Kapadia focused on four main treatment considerations, including different types of functional MR, clinical significance and severity of the disease, and related treatment options.
Types, clinical significance, severity, and options for functional MR
Functional MR etiology is related to dysfunction of left atrium and/or left ventricle and/or mitral annulus without an adequate compensatory change in the mitral valve leaflets.
“Restriction of mitral leaflets by the left atrium and/or left ventricle as well as dilatational of mitral annulus can all induce functional MR with a structurally “normal” mitral valve,” Kapadia said.
The significance of functional MR, he continued, depends greatly on the severity of MR, function of the left atrium and function of the left ventricle. “Good candidates for functional MR treatment are those with severe MR but good left atrium and left ventricle function,” Kapadia said.

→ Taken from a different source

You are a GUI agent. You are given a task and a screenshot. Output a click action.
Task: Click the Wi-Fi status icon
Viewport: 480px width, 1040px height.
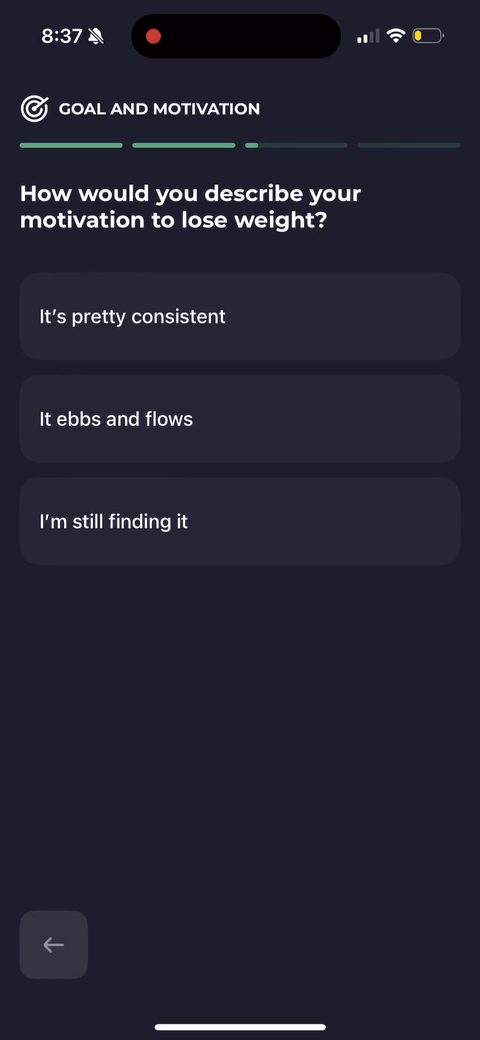tap(396, 36)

In addition to objective echocardiography (ECG) measurements, holistic assessment of the patient to evaluate the severity of functional MR was also highlighted.
“Assessment should include proper clinical history taking, full assessment of the mitral valve anatomy and function, as well as detail status of left atrium, left and right ventricles, Kapadia said. “Patients’ response to exercise and treatment should also be considered.” Kapadia highlighted the components that form comprehensive assessment, summing it up as “the art of medicine.”
Upon assessing the patient, the clinician must choose among several treatment options.
Various medical devices such as ICD and CRT are possible options for heart failure, hence also serve as therapeutic options for functional MR.
The European Society of Cardiology (ESC) as well as the American Heart Association and American College of Cardiology (AHA/ACC) guidelines currently recommend surgical repair for functional MR as a Class IIb recommendation (level of evidence, C) and the transcatheter approach upon failure of medical therapy.
“The most popular option in the U.S. for functional MR is the MitraClip,” Kapadia said. “Patient selection and procedural skill are the main factors for achieving good clinical outcomes in transcatheter-based therapy, which are important considerations when analyzing the results of functional MR trials.”
Presenting a patient case illustrating the use of Mitraclip in functional MR management, Kapadia outlined key aspects of echocardiography assessments using the TTE Echo, 3D Echo & MPR before Mitraclip implant and wrapped up the session with thoughts and tips on how to place a second Mitraclip and evaluation of the success of Mitraclip implantation.